School admin and parents won’t like having kids at home for two weeks at a time. And everybody hates wearing masks. Now that the toothpaste is out of the tube on that one, it will be hard to get back in, so all my efforts for education might end up looking more like this: 

Remember to keep washing your hands! And please be kind to those who continue to wear a mask. 

That’s the reality of the situation. I’m not confident that I’ll be able to do more from the other side. I continue campaigning just in case, but parents en masse might shift things better than a top-down approach. We really need both working together. The other hope is that one expensive lawsuit could change everything, like when a waitress was awarded worker’s compensation after getting cancer from a carcinogen (cigarette smoke) circulating widely in her workplace, which provoked smoking restrictions. Or the federal Westray Bill that was created after employees raised safety concerns at their workplace but were largely ignored until 26 died in an explosion. The legislation created makes it a legal duty for people “directing the work of others” to ensure the safety of their workers and the public. Ontario has lost 13 children this year, but we’re still in that hazy place, unable to prove that transmission happened specifically in a school (which is harder to prove now that mandates have been lifted everywhere, including transportation, which might be why they were lifted everywhere).  

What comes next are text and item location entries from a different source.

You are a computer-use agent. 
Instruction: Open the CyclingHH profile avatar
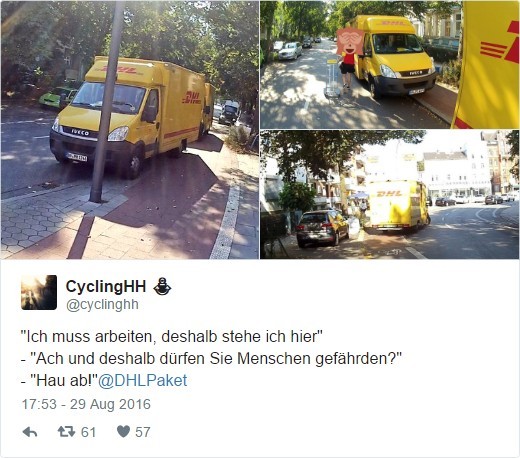coord(39,292)
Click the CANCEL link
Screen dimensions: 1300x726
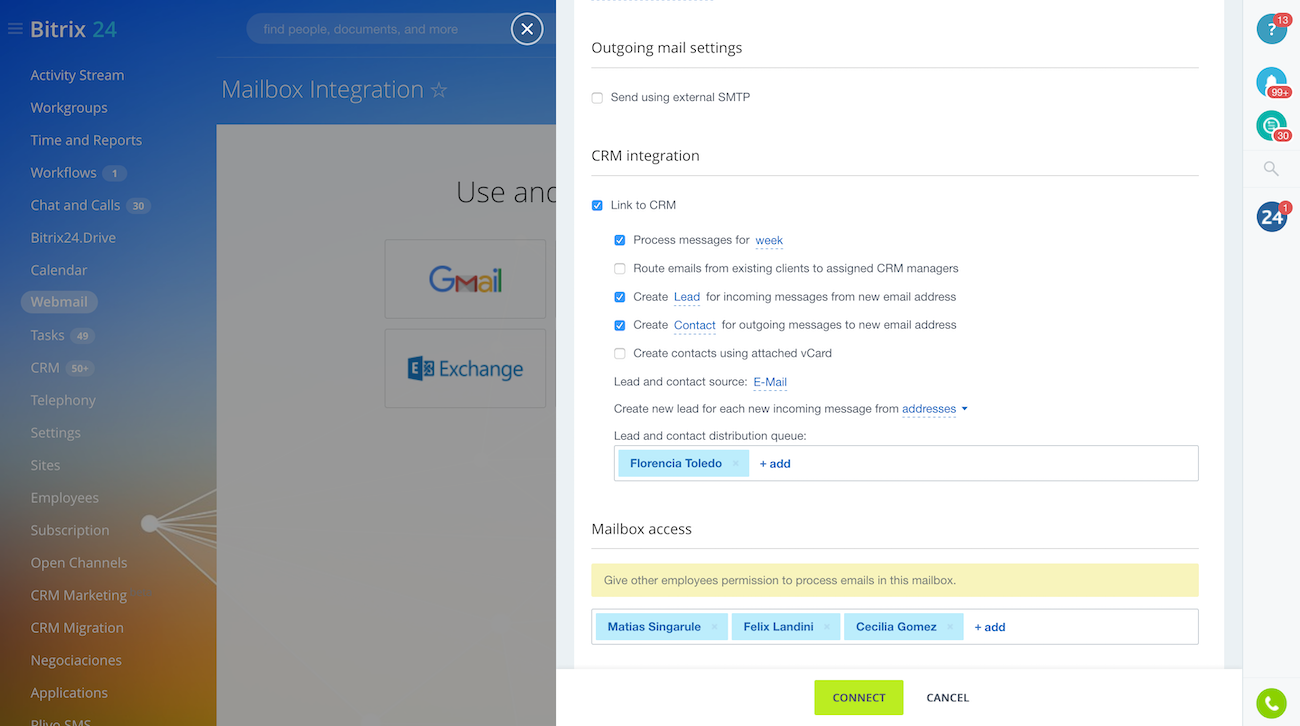coord(947,698)
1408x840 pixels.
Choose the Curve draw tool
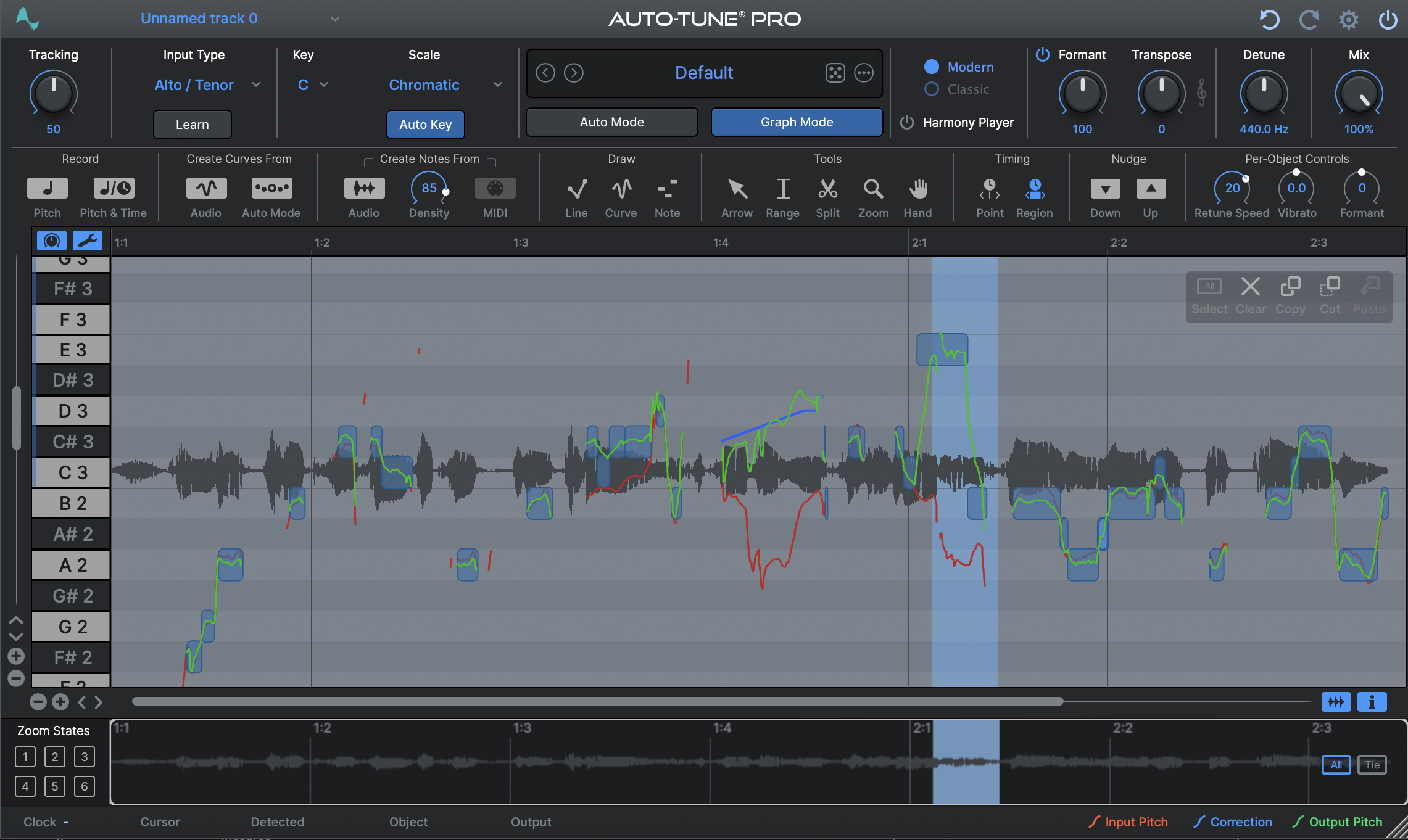pos(621,189)
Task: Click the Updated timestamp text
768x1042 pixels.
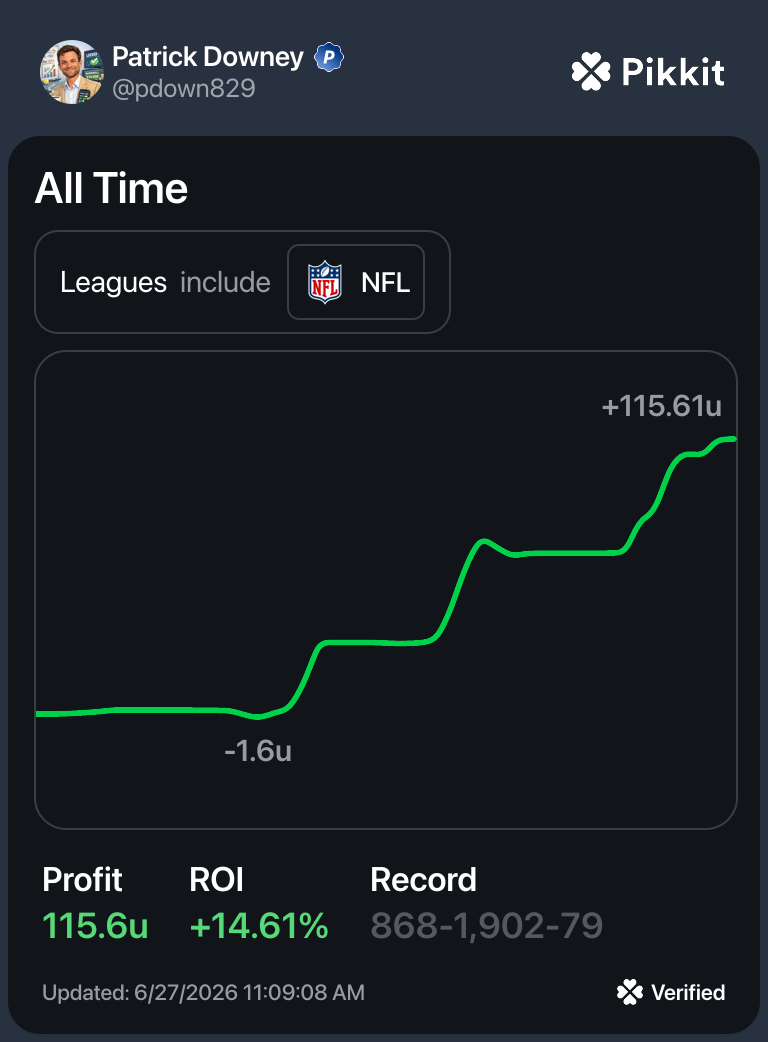Action: click(x=203, y=992)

This is a problem not with democracy, but with bureaucracy, as Hannah Arendt explains in On Violence,

“…the forms of government as the rule of man over man–of one or the few in monarchy and oligarchy, of the best or the many in aristocracy and democracy. Today we ought to add the latest and perhaps most formidable form of such dominion: bureaucracy or the rule of an intricate system of bureaus in which no men, neither one nor the best, neither the few nor the many, can be held responsible, and which could be properly called rule by Nobody. . . . Rule by Nobody is clearly the most tyrannical of all, since there is no one left who could even be asked to answer for what is being done. It is this state of affairs, making it impossible to localize responsibility and to identify the enemy, that is among the most potent causes of the current world-wide rebellious unrest, its chaotic nature, and its dangerous tendency to get out of control.”

We’re operating in a rule-by-nobody system that goes around and around in circles with everyone avoiding responsibility for anything. Reasoning behind decisions is unclear and subversive. It’s why something as simple as getting factual information across to employees and clients takes so long that the information is often no longer relevant by the time they get it. Except at this rate, a Covid fact sheet will be relevant for years to come. Winning or losing this election two weeks from now just determines where and how I work, not whether I’ll continue trying to protect children from Covid.